#### REQUIREMENT
Render the part of the rows beginning with the line containing "Task: Collapse the" and ending with the line containing "pyautogui.click(x=1133, y=204)", both included, as a JSON list of strings. Use one string per line and omit any blank lines.

──────── DATASET EXCERPTS ────────

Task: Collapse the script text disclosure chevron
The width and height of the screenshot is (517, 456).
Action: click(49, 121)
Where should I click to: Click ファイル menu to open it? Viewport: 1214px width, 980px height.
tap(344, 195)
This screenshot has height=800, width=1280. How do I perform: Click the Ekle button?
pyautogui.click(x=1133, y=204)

────────
──────── DATASET EXCERPTS ────────

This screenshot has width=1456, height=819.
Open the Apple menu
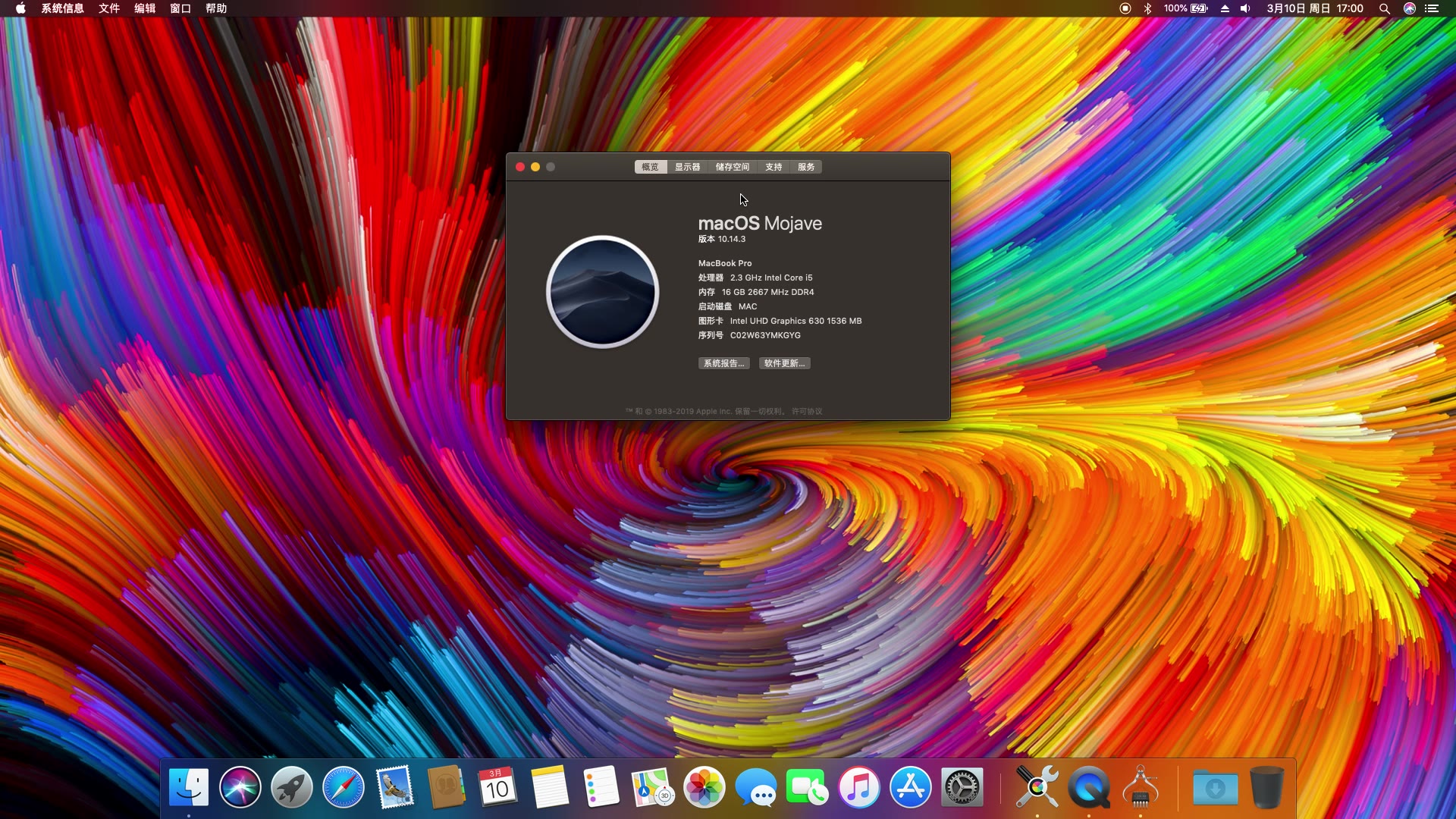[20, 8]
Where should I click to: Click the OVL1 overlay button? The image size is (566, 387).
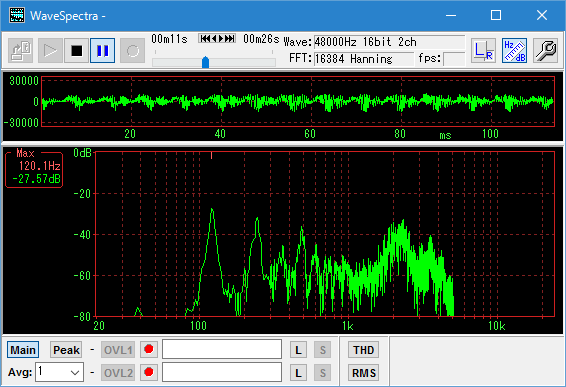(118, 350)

────────
──────── DATASET EXCERPTS ────────

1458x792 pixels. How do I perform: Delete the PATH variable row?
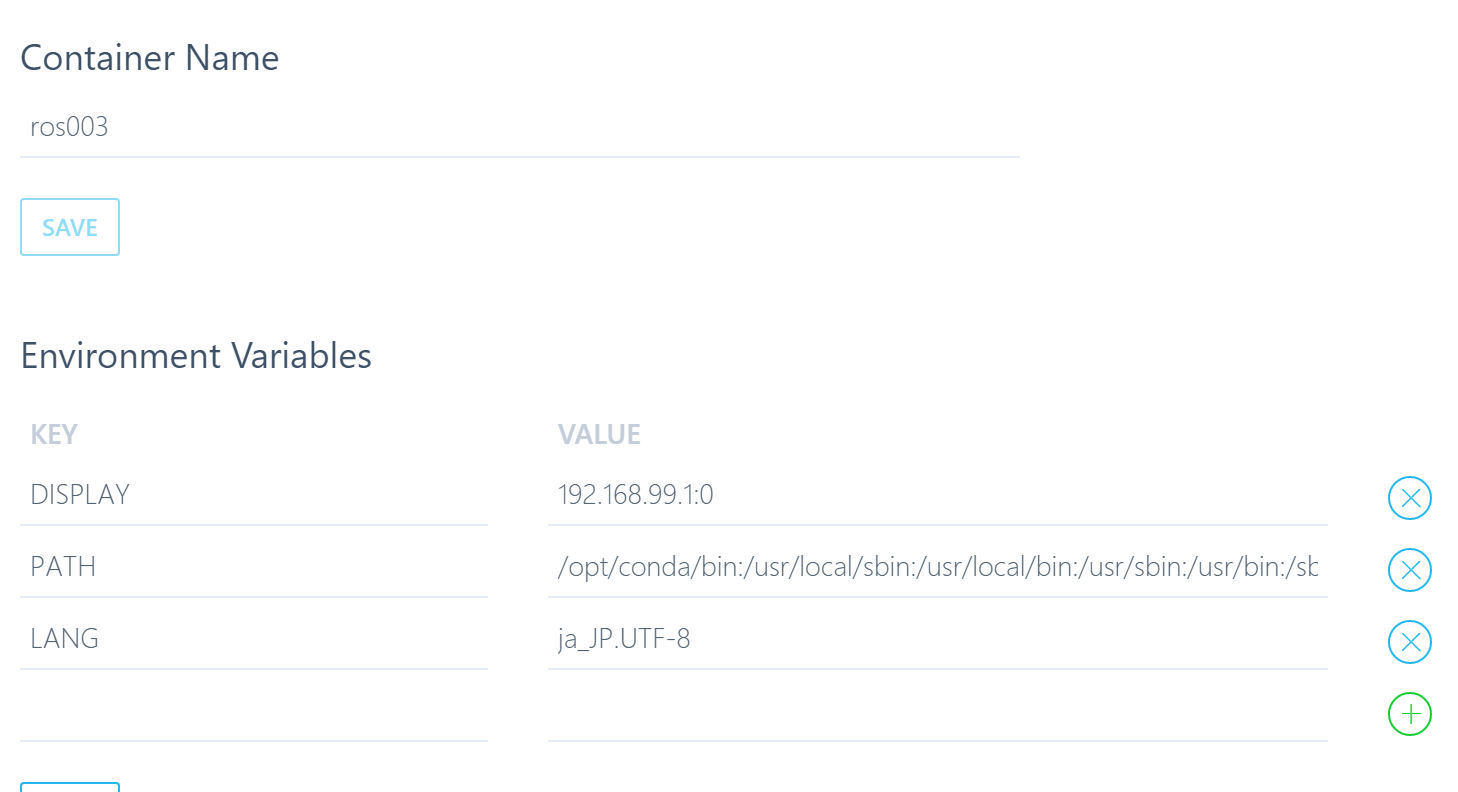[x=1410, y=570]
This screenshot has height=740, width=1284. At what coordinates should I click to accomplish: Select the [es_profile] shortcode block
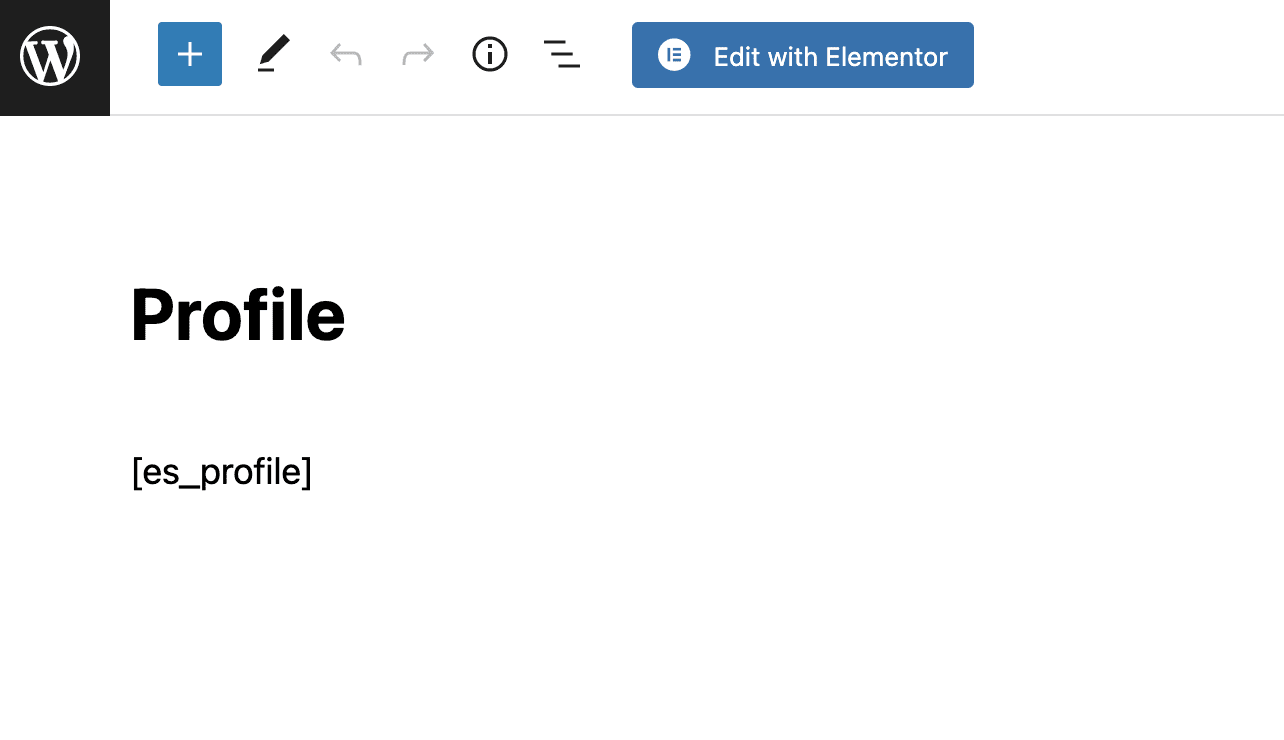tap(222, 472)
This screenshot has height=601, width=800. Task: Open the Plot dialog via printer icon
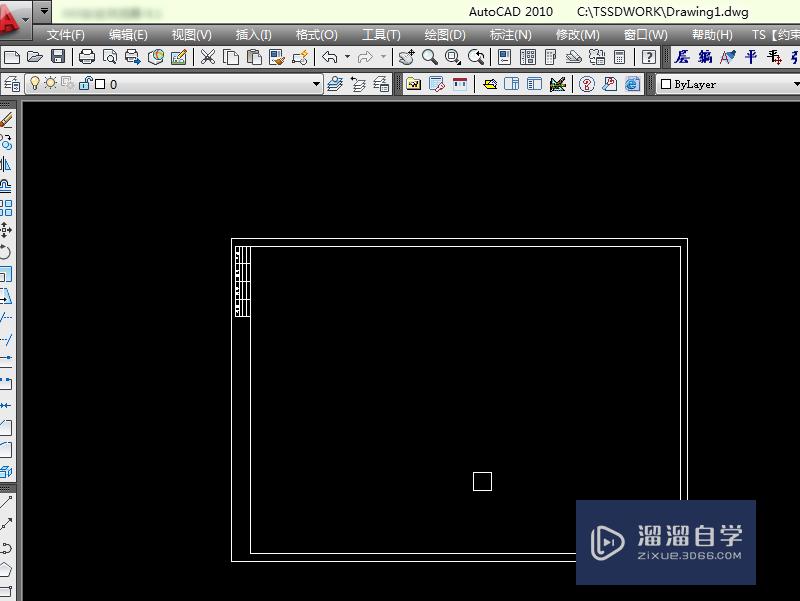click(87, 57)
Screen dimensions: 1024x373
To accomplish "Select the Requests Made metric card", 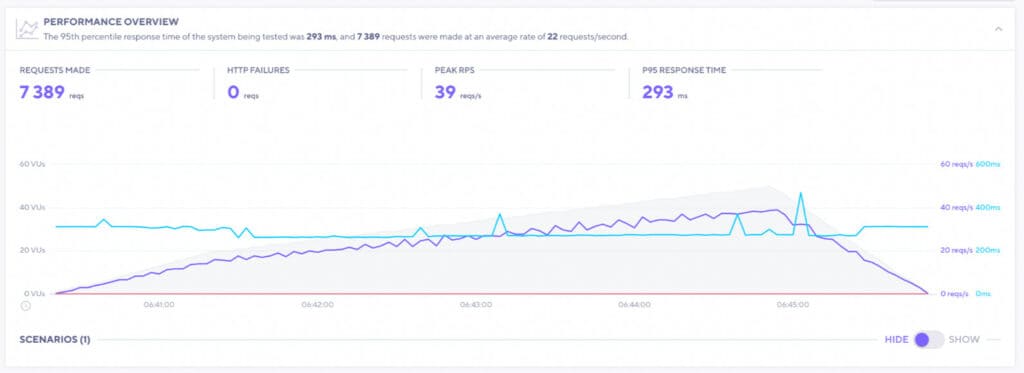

────────

#### REPLY TO THE TASK
[
  "Task: Collapse the script text disclosure chevron",
  "The width and height of the screenshot is (517, 456).",
  "Action: click(49, 121)",
  "Where should I click to: Click ファイル menu to open it? Viewport: 1214px width, 980px height.",
  "tap(344, 195)",
  "This screenshot has height=800, width=1280. How do I perform: Click the Ekle button?",
  "pyautogui.click(x=1133, y=204)"
]